In the study, as she snatched her purse from the piano bench and turned to leave, her attention was drawn to the windows by a flash of lightning, and she remembered the brief illusion that the storm and the rain-washed panes had earlier presented to her: the city gone, replaced by an empty landscape, a sea of grass, strange trees—craggy and black—clawing at the sky. That had been part of this, not an illusion, but a glimpse of a different reality.
The knot of fear
in her breast tightened.
As acutely perceptive as ever, Winny said, “What? What is it?”
“I don’t know. It’s crazy. Come on, sweetie. You go ahead of me, I don’t want you out of my sight. We need coats, umbrellas.”
Theirs was the largest apartment on the second floor, twice the size of the next biggest, and the only one with two entrances. The front doors opened into a short length of hallway, near the north elevator, and the service door opened near the south elevator. Their winter coats and rain gear were in a closet in the laundry room, near the back door.
As they crossed the kitchen, Twyla said, “Winny, wait a sec,” and snatched the handset from the wall phone. She pressed O, which in the Pendleton’s customized telecom system would ring the phones in both the concierge’s office and at the lobby reception counter.
A woman said, “Operator,” which wasn’t the standard greeting, and she didn’t sound like Padmini Bahrati, who was the only female concierge on the staff.
Confused, Twyla said, “Is this the concierge?”
“The what?
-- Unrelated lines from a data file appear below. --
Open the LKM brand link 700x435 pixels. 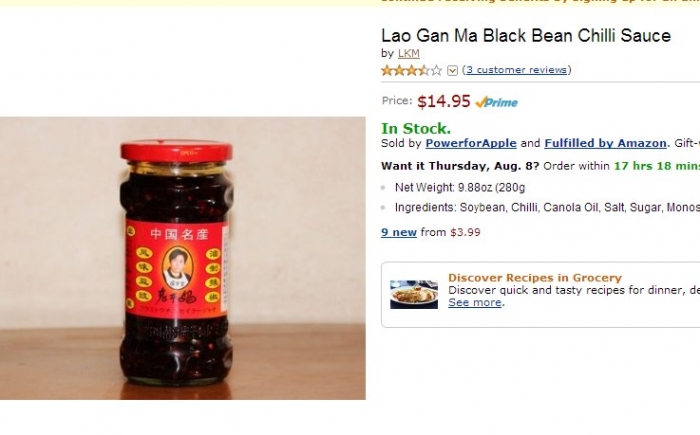pos(408,53)
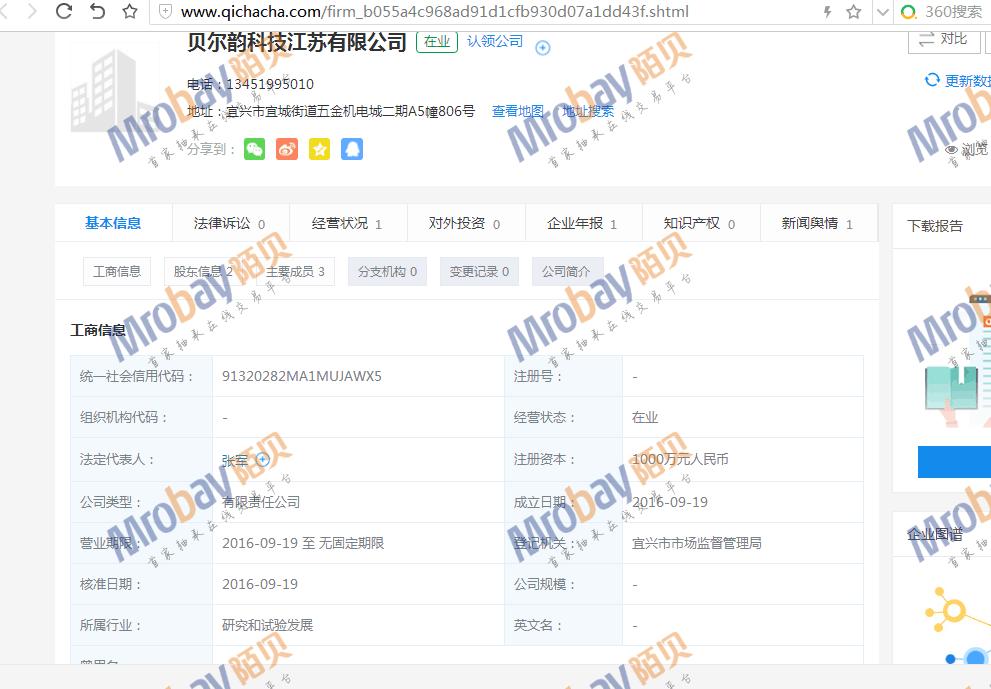Viewport: 991px width, 689px height.
Task: Expand the address bar dropdown arrow
Action: (882, 12)
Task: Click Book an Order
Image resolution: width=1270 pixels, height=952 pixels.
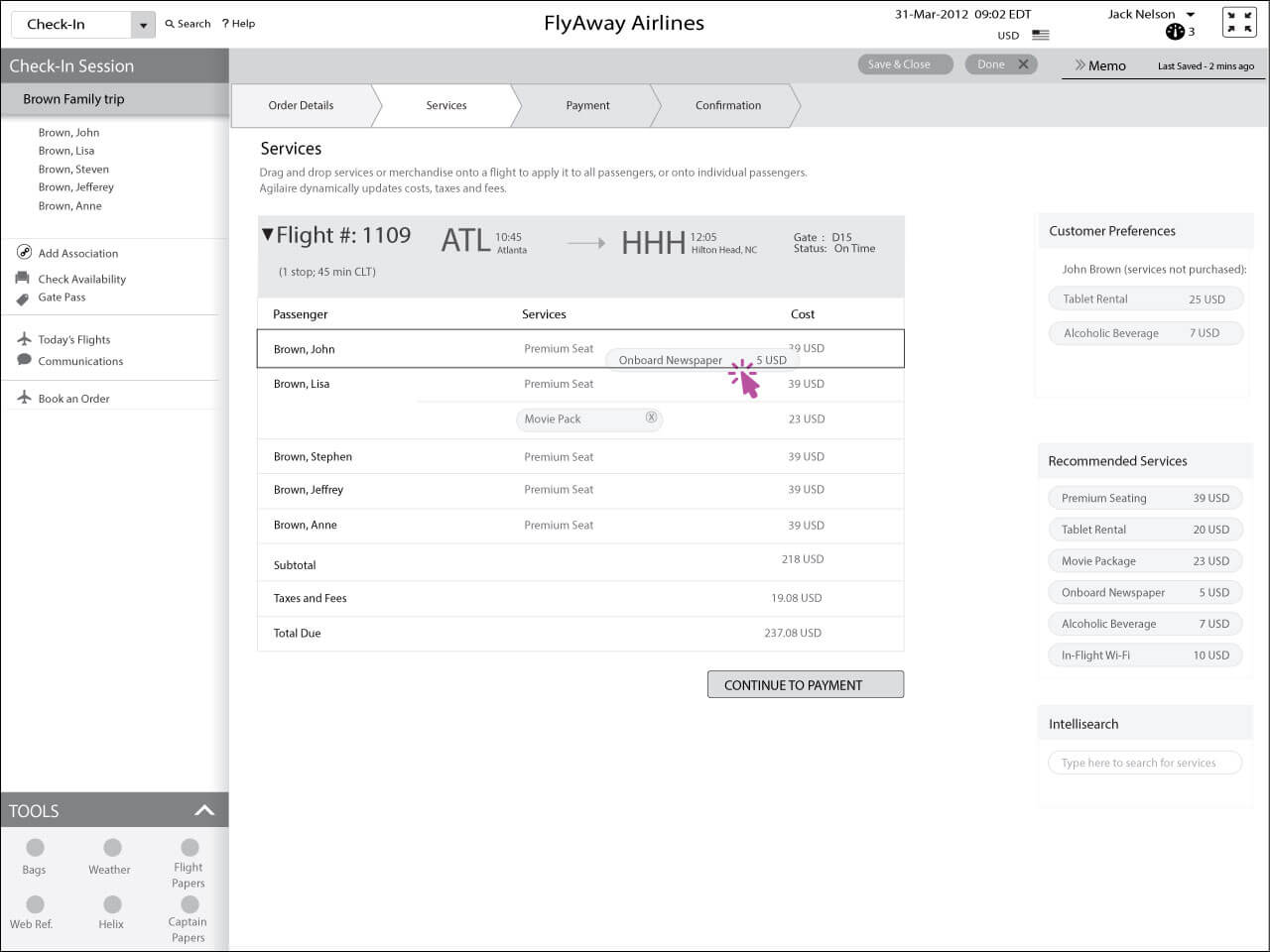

Excuse me. No, ma’am. This is the operator.”
Perhaps she was some new employee who didn’t know the protocols.
“This is Twyla Trahern in 2-A. Will you please have my Escalade brought around from the garage right away?”
“I’m sorry, ma’am. You’ve dialed the operator. If you’ve got a number for this concierge person, I’ll be happy to place the call for you.”
Dialed? Place the call?
Watching his mother, Winny raised his eyebrows.
To the operator, Twyla said, “Aren’t you at the front desk?”
“No ma’am. I’m at City Bell, the central exchange. Whom do you wish to call?”
Twyla had never heard of City Bell. She said, “I’m trying to reach the front desk of the Pendleton.”